— What is being asked —
Your job with the data below: print everything from the line that holds "Click the Device Integrity icon" down to the line that holds "The height and width of the screenshot is (1024, 640).", ends included, exactly, and nothing else.

— Provided data —

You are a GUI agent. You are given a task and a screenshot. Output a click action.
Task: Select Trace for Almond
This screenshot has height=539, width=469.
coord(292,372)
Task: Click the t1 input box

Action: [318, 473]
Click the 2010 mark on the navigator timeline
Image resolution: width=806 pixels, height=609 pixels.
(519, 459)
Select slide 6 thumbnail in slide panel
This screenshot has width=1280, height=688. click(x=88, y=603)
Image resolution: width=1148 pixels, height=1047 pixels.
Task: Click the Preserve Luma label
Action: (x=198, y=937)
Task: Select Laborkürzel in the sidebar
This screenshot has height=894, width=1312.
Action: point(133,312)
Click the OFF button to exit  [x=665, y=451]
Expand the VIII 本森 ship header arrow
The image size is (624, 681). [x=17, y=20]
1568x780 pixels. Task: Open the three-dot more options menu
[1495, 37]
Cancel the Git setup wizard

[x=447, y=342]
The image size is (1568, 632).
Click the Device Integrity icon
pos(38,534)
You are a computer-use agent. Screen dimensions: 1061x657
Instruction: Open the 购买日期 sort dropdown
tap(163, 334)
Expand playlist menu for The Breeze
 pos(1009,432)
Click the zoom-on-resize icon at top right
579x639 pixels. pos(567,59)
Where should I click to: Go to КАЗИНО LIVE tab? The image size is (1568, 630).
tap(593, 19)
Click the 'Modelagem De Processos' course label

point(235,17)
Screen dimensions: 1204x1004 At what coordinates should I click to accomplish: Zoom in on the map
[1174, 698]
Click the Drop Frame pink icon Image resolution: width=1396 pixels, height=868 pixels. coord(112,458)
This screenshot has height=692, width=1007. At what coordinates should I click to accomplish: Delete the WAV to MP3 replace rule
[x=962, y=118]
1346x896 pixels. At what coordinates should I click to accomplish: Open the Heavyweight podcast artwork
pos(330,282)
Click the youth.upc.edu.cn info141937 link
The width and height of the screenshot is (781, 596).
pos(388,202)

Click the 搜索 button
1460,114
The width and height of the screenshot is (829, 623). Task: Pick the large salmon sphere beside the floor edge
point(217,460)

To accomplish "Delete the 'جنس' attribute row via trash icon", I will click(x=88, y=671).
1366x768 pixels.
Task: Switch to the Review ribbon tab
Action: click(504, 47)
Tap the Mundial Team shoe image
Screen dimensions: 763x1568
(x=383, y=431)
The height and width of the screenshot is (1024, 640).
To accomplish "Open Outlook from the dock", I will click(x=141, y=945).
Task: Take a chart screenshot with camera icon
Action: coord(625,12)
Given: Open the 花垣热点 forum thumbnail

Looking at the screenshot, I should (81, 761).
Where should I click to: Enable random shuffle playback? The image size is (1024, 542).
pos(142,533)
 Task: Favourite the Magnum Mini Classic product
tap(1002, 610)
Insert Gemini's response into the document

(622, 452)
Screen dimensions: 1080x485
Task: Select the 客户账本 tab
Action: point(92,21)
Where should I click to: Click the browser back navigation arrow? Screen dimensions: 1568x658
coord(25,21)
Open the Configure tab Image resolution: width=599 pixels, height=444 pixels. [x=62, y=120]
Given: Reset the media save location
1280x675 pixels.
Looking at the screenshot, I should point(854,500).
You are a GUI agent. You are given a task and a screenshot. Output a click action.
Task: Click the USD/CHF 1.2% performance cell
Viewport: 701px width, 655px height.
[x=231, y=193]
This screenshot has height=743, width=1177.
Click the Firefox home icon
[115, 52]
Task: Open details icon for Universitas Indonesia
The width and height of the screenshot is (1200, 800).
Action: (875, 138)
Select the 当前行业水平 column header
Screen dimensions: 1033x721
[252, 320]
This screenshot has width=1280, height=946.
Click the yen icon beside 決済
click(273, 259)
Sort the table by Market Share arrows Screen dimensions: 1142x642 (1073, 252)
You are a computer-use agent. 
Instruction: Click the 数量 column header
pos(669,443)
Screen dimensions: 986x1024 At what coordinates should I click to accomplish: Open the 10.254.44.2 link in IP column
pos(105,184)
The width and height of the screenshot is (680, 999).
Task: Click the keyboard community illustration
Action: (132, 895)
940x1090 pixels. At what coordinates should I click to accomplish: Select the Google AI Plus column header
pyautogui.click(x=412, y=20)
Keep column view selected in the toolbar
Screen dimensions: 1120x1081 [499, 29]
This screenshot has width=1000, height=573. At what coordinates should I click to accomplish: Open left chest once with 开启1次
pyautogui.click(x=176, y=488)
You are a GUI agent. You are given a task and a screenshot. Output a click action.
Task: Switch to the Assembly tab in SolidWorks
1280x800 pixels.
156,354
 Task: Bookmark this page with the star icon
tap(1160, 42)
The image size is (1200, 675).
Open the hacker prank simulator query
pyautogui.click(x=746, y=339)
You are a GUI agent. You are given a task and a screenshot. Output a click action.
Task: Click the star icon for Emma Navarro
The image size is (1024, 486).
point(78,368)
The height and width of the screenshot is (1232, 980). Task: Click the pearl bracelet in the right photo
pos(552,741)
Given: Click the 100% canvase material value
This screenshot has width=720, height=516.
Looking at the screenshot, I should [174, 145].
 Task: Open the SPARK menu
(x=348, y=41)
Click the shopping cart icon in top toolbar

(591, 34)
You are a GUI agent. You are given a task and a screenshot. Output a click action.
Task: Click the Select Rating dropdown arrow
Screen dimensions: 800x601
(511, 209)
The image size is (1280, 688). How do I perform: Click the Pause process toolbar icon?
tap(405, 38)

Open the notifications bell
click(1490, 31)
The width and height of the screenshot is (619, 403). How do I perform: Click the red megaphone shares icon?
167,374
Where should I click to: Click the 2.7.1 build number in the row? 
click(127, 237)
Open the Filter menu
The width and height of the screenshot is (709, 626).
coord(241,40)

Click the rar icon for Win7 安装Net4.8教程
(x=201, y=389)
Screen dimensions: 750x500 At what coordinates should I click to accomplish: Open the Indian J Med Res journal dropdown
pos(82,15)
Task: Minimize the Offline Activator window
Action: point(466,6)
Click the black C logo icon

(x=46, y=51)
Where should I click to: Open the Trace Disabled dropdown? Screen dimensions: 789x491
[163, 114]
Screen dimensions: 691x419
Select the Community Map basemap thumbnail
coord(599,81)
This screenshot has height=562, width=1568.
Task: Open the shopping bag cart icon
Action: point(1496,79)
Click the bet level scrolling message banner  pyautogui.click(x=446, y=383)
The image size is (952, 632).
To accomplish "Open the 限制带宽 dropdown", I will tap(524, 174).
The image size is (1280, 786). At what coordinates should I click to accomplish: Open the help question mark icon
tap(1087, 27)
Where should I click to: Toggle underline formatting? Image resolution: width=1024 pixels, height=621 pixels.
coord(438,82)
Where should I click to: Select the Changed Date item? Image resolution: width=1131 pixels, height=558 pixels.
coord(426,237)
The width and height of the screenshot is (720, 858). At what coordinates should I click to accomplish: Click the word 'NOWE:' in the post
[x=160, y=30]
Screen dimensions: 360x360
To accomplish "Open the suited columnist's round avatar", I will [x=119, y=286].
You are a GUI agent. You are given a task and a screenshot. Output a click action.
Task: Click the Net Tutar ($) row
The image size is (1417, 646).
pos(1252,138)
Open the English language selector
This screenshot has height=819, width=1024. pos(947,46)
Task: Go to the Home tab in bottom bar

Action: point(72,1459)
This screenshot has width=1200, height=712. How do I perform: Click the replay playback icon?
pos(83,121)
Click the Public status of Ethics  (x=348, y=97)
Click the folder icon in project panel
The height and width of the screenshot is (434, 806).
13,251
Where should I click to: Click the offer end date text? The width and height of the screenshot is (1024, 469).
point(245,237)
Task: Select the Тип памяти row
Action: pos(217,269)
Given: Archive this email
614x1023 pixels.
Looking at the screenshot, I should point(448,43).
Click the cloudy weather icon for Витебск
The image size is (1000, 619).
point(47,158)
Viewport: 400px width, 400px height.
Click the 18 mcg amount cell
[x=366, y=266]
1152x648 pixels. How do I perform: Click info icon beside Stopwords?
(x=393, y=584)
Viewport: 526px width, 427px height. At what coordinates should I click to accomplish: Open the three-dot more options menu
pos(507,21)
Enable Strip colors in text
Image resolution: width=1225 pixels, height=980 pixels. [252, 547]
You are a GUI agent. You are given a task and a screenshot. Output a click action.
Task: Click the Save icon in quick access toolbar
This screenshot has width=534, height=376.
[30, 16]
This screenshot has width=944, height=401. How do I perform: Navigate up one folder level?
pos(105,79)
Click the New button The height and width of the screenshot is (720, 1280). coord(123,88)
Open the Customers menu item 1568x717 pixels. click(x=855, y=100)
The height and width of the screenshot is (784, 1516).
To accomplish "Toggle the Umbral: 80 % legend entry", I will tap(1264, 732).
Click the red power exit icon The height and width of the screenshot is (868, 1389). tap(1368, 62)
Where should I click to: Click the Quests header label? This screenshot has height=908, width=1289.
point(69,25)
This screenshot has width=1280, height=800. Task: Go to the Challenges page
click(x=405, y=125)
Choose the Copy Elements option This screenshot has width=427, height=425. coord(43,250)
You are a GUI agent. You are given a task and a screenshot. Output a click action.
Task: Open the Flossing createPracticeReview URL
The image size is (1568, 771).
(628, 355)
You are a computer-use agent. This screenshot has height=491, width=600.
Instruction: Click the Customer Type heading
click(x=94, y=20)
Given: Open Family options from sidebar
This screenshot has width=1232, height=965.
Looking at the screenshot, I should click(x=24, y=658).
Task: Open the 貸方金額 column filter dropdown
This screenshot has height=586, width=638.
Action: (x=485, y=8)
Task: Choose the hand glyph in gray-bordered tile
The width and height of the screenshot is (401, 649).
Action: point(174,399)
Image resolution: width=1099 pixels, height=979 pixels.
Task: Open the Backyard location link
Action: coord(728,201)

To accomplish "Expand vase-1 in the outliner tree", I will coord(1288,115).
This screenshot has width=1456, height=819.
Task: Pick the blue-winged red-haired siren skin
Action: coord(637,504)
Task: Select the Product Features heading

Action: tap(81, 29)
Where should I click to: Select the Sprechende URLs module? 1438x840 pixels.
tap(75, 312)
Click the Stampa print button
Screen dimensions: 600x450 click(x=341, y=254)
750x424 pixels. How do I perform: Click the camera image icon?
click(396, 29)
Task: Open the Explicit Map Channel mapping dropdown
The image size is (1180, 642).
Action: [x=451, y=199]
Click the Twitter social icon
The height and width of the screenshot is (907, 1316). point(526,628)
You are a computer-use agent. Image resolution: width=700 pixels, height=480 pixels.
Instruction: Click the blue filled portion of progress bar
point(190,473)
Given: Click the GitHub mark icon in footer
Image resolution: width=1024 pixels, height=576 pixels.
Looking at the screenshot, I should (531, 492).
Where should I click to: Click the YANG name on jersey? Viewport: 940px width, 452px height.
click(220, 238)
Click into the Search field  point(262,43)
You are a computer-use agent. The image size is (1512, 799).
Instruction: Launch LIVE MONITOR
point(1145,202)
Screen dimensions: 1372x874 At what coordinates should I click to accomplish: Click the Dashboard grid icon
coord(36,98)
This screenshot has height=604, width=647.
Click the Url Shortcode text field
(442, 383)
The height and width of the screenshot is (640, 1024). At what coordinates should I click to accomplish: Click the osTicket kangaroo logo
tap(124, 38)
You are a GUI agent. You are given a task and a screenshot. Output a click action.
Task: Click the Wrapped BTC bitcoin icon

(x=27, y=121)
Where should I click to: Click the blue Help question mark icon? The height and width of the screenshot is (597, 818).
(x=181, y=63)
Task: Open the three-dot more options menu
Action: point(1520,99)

— Result below —
Click the Device Integrity icon
pos(38,534)
You are a computer-use agent. Screen dimensions: 1061x657
Instruction: Open the 购买日期 sort dropdown
tap(163, 334)
Expand playlist menu for The Breeze
 pos(1009,432)
Click the zoom-on-resize icon at top right
579x639 pixels. pos(567,59)
Where should I click to: Go to КАЗИНО LIVE tab? The image size is (1568, 630).
tap(593, 19)
Click the 'Modelagem De Processos' course label

point(235,17)
Screen dimensions: 1204x1004 At what coordinates should I click to accomplish: Zoom in on the map
[1174, 698]
Click the Drop Frame pink icon Image resolution: width=1396 pixels, height=868 pixels. coord(112,458)
This screenshot has height=692, width=1007. At what coordinates should I click to accomplish: Delete the WAV to MP3 replace rule
[x=962, y=118]
1346x896 pixels. At what coordinates should I click to accomplish: Open the Heavyweight podcast artwork
pos(330,282)
Click the youth.upc.edu.cn info141937 link
The width and height of the screenshot is (781, 596).
pos(388,202)

Click the 搜索 button
1460,114
The width and height of the screenshot is (829, 623). Task: Pick the large salmon sphere beside the floor edge
point(217,460)

To accomplish "Delete the 'جنس' attribute row via trash icon", I will click(x=88, y=671).
1366x768 pixels.
Task: Switch to the Review ribbon tab
Action: click(504, 47)
Tap the Mundial Team shoe image
Screen dimensions: 763x1568
(x=383, y=431)
The height and width of the screenshot is (1024, 640).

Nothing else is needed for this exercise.